I am analysing fishing surveys using the survey package. My PSU is the person and I want to obtain estimates of the proportion of successful fishing trips. Each person has a variable number of fishing trips (trials) and successes.

I can use svyratio() to calc p.hat = mean(successes)/mean(trials) or I can calculate p.i for each person as #succesess/#trials and use svymean() to get p.hat = mean(p.i)

For both approaches the SE calculation uses the #Persons (replicates/PSU’s), not the total number of trials. I’m wondering if this matters?

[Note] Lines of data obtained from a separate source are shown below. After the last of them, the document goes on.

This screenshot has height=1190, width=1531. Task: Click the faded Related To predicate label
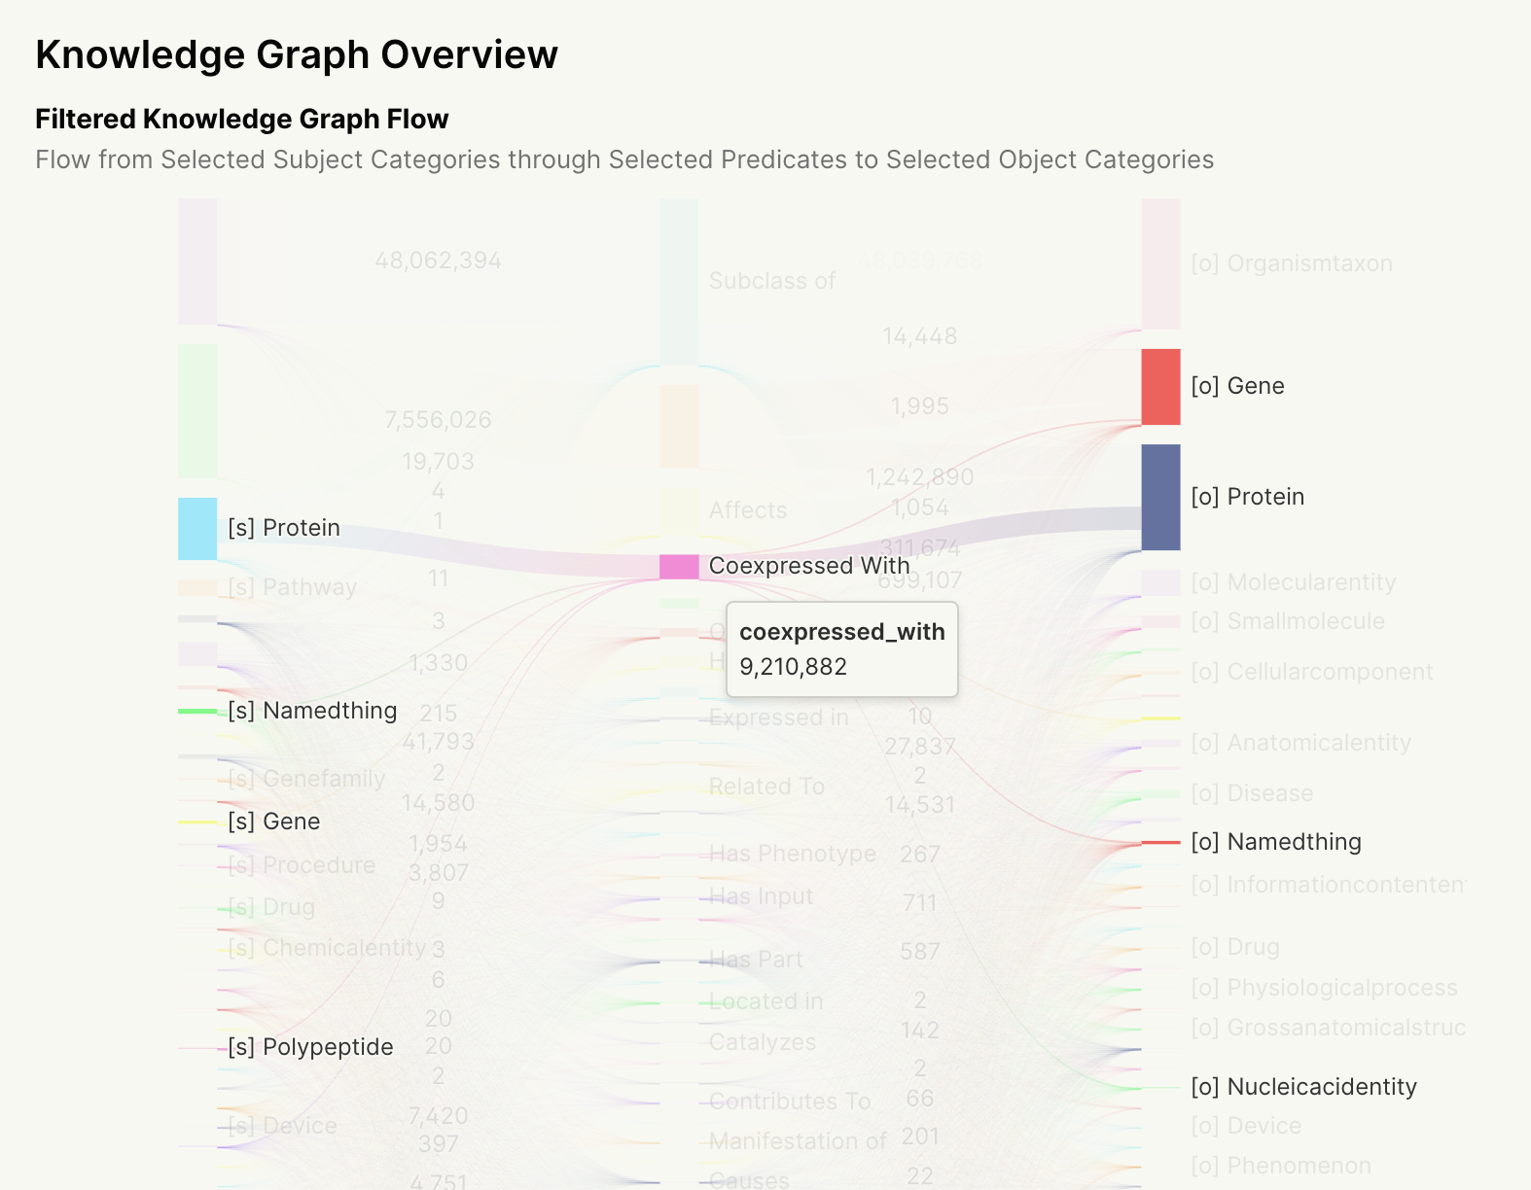click(766, 787)
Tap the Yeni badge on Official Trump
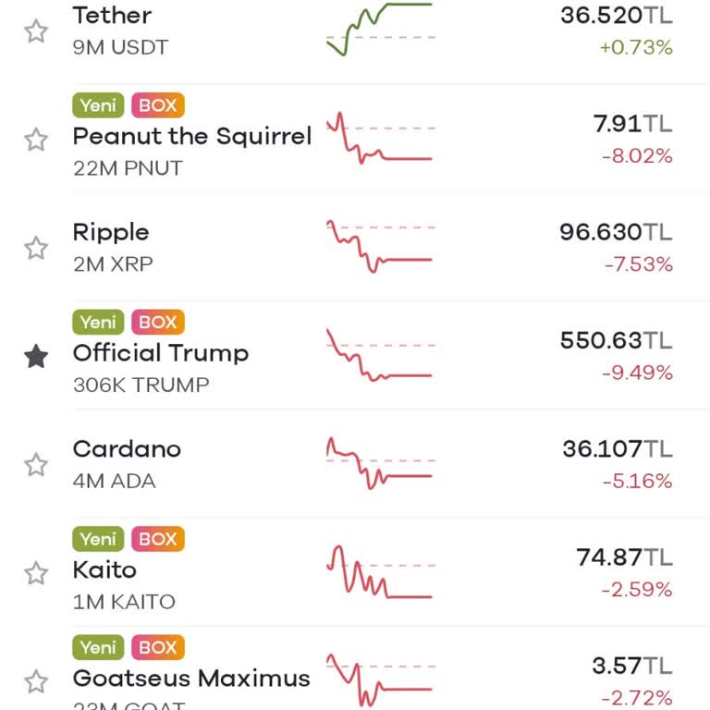The width and height of the screenshot is (710, 710). coord(98,322)
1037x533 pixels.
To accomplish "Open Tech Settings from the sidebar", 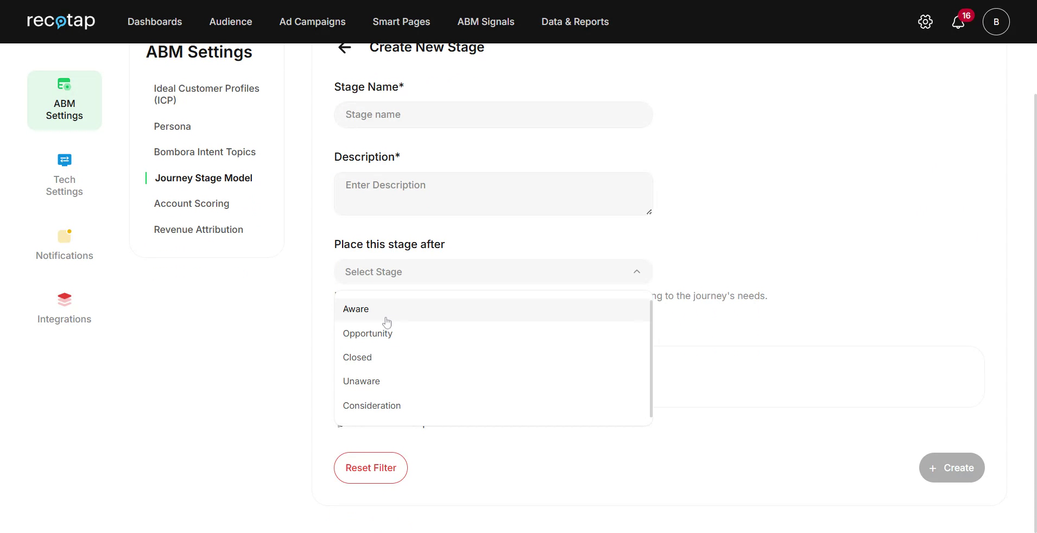I will tap(64, 175).
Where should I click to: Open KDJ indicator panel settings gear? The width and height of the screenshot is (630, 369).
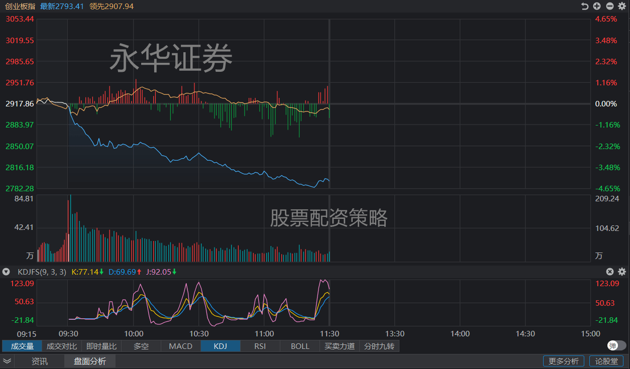pos(622,272)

Of the two approaches, I would prefer to use the latter approach (where p.hat = mean(p.i)), as this is what has been used on a different (non-survey) data set. However, do I need to calculate an alternative se to that obtained via svymean()? And if so, is it just:

p <- svymean(~Pi, s)[[1]]

se.p <- sqrt(p *(1- p)/N))

? Thank you

Example data/code:

d <- data.frame(cbind(NTrips=round(runif(50, min=1, max=50),0), p=runif(50, min=0, max=1), 
weights=rnorm(50,1000,500)))
d <- cbind(Person=paste("P",seq(1:50),sep="_"),d)
d$NSuccess <- d$NTrips*d$p
d$PropST <-d$NSuccess/d$NTrips


library(survey)
s <- svydesign(~1,data=d, weights=~weights)
N <- nrow(d)  # total number of replicates/PSUs

(pr <- svyratio(~NSuccess,~NTrips,s))
(se.pr <- sqrt(pr[[1]] *(1- pr[[1]])/N))
(pm <- (svymean(~PropST, s)))
(se.pm <- sqrt(pm[[1]] *(1- pm[[1]])/N))

Answer 1

Choosing which population characteristic to estimate

These two statistics you describe are not estimates of the same thing. Rather, they are estimates for two different population characteristics. Which population characteristic you care about will depend on the substantive research question you're trying to answer.

The population ratio $\frac{N_{successes}}{N_{trials}}$ is a essentially a summary of the average trial. This answers the question: "if a trial happens, how likely is it to be successful?"

The population mean $\sum_{i \in U} n_{successes,i} / n_{trials,i}$ is essentially a summary of the average person. This answers the question: "for the average person in the population, how likely is it that their average trial is successful?"

You can imagine these two measures being very different if there is a correlation between individuals' success rate and their number of trials. For example, there might be a few prolific fishers who make lots of fishing trips (i.e., "trials") and have lots of successes on those trips.

Standard errors

In both cases, the estimated standard errors from the survey package are reflecting the fact that you only sampled a portion of the persons in the population. Because you're ultimately interested in trips but your sampling units are persons, you effectively have a cluster sample. That's fine. As long as you make sure to take this clustering into account in your analysis, you should be accounting for most or all of your sampling variance.

In general, it is not a good idea to use the following code to estimate your standard errors. That formula is incoherent, because it's combining estimated proportions among trials with the denominator N of persons; in other words, it's confusing sampling units (people) and population units (trials).

(se.pr <- sqrt(pr[[1]] *(1- pr[[1]])/N))

Whichever population characteristic you decide you're interested in, for the standard error estimates it's best to just use the methods from the survey package, which are tailored to the sampling design.

(pr <- svyratio(~NSuccess,~NTrips,s))
(se.pr <- SE(pr))
(pm <- (svymean(~PropST, s)))
(se.pm <- SE(pr))

Recommended reading

Sharon Lohr's classic "Sampling: Design and Analysis" provides an excellent introduction to working with survey data with features such as stratification or clustering. It also has a nice discussion of population ratios vs. sample means and why you would estimate one or the other.